DOCUMENT SECTION:
Strains of “In the Bleak Midwinter” have been accompanying me on my wintertime walks. Yet “bleak” is the last word I would use to describe these glorious winter days. The sparkling snow, dazzling sunshine, and deep blue of the sky against white birch branches offer solace to my soul. Still, the carol rings true, for in this midwinter, bleakness – a sense of desolation, loss, and despair — shrouds the land. Many dear to me have suffered tragic losses – of brothers, mothers, sisters, children, friends, partners and spouses – to cancer, suicide, alcohol, a hit-and-run driver, injury from a fall, dementia, sudden death, and sheer despair. An aggrieved world spins out tendrils of affiliated losses — of community and country, safety and security, watersheds and wild places, touch and tenderness and trust; family and faith — whether in god or humanity or the future. Thousands have lost the tangibles of jobs, shelter, savings, and physical capacity, and millions more the intangibles of dreams deferred, hopes for a nation, and belief in the basic decency of our fellow humans. And then there are the ordinary, everyday losses. As a friend recently posted, “I am grieving. I miss Sunday breakfasts at the cafe. Live music. Dinner parties. I miss seeing people smile in the grocery aisle.”[i] We are all suffering utter and ongoing loss.

Source records
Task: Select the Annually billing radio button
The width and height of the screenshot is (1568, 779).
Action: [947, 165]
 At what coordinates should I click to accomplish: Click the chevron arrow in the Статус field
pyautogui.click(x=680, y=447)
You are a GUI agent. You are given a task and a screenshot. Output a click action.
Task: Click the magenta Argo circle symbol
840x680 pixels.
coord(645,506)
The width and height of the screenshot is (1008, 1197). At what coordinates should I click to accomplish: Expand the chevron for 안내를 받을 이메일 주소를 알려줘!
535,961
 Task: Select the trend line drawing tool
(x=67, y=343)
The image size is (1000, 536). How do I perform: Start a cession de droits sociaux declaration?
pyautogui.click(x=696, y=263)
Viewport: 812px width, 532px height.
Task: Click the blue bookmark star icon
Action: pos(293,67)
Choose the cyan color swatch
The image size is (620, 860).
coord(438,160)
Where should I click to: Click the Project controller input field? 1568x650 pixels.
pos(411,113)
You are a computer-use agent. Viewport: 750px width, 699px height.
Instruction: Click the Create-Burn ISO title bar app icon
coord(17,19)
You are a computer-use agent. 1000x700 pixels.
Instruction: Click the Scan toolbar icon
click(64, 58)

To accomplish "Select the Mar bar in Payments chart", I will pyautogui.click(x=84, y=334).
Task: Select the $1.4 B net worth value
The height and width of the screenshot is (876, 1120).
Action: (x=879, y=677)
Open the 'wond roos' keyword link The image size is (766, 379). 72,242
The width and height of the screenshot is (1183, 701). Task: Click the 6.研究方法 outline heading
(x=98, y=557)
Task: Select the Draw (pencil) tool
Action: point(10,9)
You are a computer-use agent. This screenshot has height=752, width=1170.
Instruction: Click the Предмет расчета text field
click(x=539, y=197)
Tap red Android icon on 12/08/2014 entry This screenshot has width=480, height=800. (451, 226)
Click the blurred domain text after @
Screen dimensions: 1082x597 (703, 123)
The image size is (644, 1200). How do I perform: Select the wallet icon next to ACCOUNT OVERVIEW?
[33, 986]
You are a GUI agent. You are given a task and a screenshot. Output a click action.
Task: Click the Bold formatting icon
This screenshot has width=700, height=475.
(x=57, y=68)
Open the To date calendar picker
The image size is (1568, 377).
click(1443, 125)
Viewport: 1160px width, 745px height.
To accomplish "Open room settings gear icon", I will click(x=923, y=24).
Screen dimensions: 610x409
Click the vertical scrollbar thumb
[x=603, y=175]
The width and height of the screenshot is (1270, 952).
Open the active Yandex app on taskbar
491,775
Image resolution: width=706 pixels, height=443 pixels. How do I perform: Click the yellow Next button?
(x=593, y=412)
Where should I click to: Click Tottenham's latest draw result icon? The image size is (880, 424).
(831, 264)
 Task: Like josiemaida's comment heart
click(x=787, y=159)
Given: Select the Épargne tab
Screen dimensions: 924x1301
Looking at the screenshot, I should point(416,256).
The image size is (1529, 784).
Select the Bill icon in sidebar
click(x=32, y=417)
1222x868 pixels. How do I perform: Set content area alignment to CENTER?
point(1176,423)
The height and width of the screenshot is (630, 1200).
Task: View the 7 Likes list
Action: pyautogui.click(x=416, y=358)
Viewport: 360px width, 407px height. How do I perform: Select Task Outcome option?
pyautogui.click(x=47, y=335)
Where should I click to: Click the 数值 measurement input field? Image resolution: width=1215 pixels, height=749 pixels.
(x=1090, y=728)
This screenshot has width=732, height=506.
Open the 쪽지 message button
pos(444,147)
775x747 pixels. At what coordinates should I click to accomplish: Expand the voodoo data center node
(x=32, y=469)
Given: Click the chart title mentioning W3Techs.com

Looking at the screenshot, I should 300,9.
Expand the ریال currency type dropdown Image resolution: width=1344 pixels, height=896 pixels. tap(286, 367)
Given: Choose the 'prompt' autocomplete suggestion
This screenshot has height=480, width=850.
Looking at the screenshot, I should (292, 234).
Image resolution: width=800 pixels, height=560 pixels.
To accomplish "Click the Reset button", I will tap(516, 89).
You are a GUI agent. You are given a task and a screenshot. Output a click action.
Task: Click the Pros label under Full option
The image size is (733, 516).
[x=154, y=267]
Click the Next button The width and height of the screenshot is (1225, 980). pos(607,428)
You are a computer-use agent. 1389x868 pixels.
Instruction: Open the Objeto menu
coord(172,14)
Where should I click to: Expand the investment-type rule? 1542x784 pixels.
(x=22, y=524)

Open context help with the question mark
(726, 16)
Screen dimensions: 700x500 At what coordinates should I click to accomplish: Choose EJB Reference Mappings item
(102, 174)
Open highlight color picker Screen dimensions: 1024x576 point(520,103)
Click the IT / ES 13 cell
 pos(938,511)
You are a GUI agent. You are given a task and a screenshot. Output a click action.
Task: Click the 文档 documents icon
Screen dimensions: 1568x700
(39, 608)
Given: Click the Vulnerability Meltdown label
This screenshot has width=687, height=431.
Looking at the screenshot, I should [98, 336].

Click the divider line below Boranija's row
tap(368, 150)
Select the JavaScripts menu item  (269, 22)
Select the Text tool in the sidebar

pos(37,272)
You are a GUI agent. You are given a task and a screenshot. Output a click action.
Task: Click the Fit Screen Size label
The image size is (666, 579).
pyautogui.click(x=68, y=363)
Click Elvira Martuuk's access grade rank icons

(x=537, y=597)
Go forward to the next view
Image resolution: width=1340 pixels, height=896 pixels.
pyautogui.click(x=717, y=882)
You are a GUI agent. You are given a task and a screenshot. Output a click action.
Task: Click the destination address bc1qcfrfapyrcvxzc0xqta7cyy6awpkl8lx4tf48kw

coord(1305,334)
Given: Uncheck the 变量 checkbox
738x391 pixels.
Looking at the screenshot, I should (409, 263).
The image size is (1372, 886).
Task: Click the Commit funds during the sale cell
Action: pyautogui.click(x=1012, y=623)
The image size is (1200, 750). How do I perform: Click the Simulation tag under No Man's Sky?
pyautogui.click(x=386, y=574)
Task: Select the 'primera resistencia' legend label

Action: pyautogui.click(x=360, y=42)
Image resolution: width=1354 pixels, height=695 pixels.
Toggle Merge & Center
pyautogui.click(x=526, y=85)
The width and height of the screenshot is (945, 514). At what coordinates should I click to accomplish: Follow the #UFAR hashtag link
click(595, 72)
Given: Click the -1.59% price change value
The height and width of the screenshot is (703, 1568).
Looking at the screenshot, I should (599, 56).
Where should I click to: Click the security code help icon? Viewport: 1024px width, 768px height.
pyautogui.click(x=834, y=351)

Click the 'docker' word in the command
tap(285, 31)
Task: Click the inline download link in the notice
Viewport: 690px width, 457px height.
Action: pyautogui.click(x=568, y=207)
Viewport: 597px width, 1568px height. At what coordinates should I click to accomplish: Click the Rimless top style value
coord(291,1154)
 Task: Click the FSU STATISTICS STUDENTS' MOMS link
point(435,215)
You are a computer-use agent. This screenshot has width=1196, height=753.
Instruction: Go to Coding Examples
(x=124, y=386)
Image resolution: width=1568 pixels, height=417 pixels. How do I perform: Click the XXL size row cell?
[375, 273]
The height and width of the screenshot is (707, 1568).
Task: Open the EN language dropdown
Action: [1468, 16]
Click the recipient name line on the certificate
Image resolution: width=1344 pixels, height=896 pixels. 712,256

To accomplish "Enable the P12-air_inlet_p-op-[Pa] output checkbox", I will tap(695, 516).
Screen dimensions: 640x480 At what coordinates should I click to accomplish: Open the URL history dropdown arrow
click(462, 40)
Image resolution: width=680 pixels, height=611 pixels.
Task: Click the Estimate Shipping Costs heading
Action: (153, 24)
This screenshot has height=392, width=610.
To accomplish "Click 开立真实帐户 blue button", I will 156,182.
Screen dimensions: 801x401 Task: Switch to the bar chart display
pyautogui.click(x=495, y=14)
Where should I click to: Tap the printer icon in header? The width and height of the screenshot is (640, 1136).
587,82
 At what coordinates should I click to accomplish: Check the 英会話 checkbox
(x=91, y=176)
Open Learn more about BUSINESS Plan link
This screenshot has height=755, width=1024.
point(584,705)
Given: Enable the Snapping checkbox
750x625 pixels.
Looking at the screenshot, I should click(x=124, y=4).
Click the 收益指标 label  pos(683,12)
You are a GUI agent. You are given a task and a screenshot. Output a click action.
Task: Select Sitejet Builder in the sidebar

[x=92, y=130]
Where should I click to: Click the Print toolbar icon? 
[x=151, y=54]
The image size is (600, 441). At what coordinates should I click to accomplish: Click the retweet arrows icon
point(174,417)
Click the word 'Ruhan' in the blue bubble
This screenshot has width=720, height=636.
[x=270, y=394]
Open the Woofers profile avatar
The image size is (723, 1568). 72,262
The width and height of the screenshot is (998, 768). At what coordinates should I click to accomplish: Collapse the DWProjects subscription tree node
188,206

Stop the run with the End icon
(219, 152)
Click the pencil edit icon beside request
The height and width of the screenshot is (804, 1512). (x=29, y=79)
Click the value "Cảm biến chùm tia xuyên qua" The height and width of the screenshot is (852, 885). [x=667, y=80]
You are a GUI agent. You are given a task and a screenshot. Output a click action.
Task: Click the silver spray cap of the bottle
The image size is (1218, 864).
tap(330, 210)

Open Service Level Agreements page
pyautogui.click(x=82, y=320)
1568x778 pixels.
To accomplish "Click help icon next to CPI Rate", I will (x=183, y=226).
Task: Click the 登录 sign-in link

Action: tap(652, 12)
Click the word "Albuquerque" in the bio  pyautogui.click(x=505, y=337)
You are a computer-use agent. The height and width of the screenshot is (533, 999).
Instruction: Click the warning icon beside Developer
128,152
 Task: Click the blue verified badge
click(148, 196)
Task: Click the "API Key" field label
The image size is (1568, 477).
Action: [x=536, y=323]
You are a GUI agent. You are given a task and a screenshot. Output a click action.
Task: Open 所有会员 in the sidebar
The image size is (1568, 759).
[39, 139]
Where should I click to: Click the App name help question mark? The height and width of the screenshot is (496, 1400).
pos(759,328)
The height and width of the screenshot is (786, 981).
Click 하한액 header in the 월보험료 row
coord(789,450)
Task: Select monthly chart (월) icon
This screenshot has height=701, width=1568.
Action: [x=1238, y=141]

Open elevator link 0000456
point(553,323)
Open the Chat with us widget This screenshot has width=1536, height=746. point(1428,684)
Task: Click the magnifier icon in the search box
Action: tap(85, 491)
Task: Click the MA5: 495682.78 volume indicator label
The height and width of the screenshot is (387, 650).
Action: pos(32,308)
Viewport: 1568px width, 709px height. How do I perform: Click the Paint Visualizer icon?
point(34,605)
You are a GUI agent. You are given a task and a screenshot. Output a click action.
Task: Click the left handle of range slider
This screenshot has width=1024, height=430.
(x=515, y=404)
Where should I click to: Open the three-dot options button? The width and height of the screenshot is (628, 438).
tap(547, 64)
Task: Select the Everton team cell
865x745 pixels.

WORK TO COMPLETE: Transcribe the entire passage on midwinter and loss above, word for word.

ANSWER:
Strains of “In the Bleak Midwinter” have been accompanying me on my wintertime walks. Yet “bleak” is the last word I would use to describe these glorious winter days. The sparkling snow, dazzling sunshine, and deep blue of the sky against white birch branches offer solace to my soul. Still, the carol rings true, for in this midwinter, bleakness – a sense of desolation, loss, and despair — shrouds the land. Many dear to me have suffered tragic losses – of brothers, mothers, sisters, children, friends, partners and spouses – to cancer, suicide, alcohol, a hit-and-run driver, injury from a fall, dementia, sudden death, and sheer despair. An aggrieved world spins out tendrils of affiliated losses — of community and country, safety and security, watersheds and wild places, touch and tenderness and trust; family and faith — whether in god or humanity or the future. Thousands have lost the tangibles of jobs, shelter, savings, and physical capacity, and millions more the intangibles of dreams deferred, hopes for a nation, and belief in the basic decency of our fellow humans. And then there are the ordinary, everyday losses. As a friend recently posted, “I am grieving. I miss Sunday breakfasts at the cafe. Live music. Dinner parties. I miss seeing people smile in the grocery aisle.”[i] We are all suffering utter and ongoing loss.